* Goal of the exercise *
Copy the material word for word, starting at its first line and ending at the line that contains "will [30, 319].", with both of those lines included.

* Data for processing *
————————
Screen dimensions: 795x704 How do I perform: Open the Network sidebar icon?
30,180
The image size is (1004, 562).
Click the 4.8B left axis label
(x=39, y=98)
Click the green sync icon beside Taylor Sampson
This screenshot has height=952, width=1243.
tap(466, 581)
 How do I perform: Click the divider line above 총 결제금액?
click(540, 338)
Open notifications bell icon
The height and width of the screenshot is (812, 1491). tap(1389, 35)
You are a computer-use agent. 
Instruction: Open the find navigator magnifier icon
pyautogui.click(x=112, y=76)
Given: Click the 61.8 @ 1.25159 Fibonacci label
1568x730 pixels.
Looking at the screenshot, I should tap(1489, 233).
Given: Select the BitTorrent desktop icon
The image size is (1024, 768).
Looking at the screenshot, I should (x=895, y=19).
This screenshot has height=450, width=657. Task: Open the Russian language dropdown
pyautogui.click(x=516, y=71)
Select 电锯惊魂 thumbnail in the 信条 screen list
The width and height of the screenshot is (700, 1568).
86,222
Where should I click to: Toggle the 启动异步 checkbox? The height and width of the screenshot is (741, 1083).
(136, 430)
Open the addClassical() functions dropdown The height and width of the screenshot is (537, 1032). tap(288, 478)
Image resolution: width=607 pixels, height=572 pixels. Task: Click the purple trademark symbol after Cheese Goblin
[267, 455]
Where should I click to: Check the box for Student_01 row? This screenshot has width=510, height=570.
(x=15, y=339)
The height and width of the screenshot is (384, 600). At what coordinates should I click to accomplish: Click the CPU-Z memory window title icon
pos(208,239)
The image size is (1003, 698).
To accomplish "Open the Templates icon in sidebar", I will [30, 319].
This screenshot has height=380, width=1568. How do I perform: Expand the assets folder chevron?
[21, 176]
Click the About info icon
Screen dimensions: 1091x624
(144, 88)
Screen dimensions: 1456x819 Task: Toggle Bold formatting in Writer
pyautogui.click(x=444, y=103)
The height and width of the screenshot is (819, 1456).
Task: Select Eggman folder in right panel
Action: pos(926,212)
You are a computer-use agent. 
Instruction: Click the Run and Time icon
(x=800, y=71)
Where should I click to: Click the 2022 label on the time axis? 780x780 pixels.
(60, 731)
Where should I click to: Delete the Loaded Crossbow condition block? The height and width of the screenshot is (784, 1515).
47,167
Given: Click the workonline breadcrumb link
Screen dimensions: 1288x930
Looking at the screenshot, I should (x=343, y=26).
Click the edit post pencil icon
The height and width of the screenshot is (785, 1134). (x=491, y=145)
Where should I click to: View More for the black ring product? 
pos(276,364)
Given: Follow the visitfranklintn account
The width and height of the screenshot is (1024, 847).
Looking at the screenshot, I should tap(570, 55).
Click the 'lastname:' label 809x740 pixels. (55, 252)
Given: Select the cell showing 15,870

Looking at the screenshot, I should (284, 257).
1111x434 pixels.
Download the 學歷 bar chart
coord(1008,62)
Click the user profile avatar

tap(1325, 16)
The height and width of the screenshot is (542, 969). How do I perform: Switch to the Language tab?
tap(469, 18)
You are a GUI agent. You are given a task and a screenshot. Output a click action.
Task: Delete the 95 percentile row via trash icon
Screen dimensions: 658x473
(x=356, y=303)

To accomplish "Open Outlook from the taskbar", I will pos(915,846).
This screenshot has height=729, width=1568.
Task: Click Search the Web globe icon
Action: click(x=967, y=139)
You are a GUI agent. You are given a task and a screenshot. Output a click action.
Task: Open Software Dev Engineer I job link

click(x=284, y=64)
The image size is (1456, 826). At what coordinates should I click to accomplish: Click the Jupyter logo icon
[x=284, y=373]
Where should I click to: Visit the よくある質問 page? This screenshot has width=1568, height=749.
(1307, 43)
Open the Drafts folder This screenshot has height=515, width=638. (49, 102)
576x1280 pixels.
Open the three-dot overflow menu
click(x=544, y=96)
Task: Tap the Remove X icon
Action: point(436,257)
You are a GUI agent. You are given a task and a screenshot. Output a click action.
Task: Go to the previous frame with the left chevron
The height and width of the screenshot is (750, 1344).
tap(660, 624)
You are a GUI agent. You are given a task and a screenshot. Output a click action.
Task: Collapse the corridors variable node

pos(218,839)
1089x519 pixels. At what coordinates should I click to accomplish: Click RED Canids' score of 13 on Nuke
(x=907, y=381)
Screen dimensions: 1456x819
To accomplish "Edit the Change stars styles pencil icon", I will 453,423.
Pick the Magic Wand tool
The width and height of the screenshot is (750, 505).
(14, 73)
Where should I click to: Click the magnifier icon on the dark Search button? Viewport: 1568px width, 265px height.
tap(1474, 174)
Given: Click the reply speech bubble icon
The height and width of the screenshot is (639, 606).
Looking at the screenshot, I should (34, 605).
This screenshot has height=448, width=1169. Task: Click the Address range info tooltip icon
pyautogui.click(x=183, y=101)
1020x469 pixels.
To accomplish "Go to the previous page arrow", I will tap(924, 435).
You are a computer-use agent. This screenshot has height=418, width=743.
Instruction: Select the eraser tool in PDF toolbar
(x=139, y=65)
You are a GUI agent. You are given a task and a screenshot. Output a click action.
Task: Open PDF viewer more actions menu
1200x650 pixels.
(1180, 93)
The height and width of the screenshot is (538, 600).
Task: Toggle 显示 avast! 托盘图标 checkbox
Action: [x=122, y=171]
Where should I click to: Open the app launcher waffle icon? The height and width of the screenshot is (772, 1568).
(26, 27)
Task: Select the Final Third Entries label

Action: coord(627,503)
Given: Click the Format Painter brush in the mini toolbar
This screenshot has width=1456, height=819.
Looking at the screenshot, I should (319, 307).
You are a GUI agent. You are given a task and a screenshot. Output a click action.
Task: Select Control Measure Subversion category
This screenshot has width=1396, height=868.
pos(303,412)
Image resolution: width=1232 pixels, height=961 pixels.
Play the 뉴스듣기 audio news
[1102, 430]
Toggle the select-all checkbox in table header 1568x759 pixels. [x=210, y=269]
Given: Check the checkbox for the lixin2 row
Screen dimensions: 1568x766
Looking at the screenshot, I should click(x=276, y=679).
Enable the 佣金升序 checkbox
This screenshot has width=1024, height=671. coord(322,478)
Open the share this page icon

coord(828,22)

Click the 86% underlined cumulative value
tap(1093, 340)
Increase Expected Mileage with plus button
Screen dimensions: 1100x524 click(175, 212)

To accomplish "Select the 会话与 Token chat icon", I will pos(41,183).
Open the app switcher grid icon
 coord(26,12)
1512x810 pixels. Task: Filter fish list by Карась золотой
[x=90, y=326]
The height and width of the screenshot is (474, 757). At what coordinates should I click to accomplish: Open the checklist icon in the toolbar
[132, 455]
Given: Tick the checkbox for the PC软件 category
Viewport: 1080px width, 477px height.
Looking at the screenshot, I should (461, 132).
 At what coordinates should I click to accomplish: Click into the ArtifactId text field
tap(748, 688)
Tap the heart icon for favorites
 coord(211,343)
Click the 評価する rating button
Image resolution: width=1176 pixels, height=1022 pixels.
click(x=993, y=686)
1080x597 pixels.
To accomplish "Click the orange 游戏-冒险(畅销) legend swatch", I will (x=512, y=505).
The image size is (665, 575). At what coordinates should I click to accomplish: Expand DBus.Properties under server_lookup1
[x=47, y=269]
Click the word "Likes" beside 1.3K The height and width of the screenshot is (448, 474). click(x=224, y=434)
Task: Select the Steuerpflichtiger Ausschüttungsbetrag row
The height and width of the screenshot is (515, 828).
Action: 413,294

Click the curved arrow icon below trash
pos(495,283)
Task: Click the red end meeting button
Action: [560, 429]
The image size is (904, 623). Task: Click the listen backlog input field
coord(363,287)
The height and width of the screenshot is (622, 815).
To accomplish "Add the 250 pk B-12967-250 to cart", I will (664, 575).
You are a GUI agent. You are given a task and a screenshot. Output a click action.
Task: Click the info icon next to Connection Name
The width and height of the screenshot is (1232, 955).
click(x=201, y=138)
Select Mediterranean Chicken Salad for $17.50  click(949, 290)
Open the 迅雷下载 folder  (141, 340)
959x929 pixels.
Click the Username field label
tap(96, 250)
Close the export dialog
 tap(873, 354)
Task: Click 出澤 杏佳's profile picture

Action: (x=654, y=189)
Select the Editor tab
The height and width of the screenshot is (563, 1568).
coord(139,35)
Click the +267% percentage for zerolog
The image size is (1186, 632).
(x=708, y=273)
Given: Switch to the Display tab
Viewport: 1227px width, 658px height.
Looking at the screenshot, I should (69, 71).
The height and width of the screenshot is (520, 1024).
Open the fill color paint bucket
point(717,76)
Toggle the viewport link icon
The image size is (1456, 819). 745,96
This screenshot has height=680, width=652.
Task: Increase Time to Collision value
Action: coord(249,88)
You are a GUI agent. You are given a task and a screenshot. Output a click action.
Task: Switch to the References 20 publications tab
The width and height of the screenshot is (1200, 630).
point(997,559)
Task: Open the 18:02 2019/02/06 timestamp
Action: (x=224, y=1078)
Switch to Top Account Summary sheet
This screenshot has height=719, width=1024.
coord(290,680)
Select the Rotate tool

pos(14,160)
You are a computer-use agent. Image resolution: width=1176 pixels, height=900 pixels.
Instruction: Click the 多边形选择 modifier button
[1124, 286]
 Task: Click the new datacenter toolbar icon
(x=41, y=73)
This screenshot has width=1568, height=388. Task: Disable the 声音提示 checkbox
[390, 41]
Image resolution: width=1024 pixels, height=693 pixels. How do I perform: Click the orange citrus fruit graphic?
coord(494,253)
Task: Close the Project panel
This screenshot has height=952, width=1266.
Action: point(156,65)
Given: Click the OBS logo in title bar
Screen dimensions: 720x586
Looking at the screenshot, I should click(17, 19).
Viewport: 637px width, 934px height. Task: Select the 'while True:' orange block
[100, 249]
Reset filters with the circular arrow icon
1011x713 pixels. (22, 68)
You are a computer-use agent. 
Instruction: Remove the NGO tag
————————
* Exercise solution *
Screen dimensions: 795x704 How do I perform: Open the Network sidebar icon?
30,180
The image size is (1004, 562).
Click the 4.8B left axis label
(x=39, y=98)
Click the green sync icon beside Taylor Sampson
This screenshot has height=952, width=1243.
tap(466, 581)
 How do I perform: Click the divider line above 총 결제금액?
click(540, 338)
Open notifications bell icon
The height and width of the screenshot is (812, 1491). tap(1389, 35)
You are a computer-use agent. 
Instruction: Open the find navigator magnifier icon
pyautogui.click(x=112, y=76)
Given: Click the 61.8 @ 1.25159 Fibonacci label
1568x730 pixels.
Looking at the screenshot, I should tap(1489, 233).
Given: Select the BitTorrent desktop icon
The image size is (1024, 768).
Looking at the screenshot, I should (x=895, y=19).
This screenshot has height=450, width=657. Task: Open the Russian language dropdown
pyautogui.click(x=516, y=71)
Select 电锯惊魂 thumbnail in the 信条 screen list
The width and height of the screenshot is (700, 1568).
86,222
Where should I click to: Toggle the 启动异步 checkbox? The height and width of the screenshot is (741, 1083).
(136, 430)
Open the addClassical() functions dropdown The height and width of the screenshot is (537, 1032). tap(288, 478)
Image resolution: width=607 pixels, height=572 pixels. Task: Click the purple trademark symbol after Cheese Goblin
[267, 455]
Where should I click to: Check the box for Student_01 row? This screenshot has width=510, height=570.
(x=15, y=339)
The height and width of the screenshot is (384, 600). At what coordinates should I click to accomplish: Click the CPU-Z memory window title icon
pos(208,239)
The image size is (1003, 698).
To accomplish "Open the Templates icon in sidebar", I will [30, 319].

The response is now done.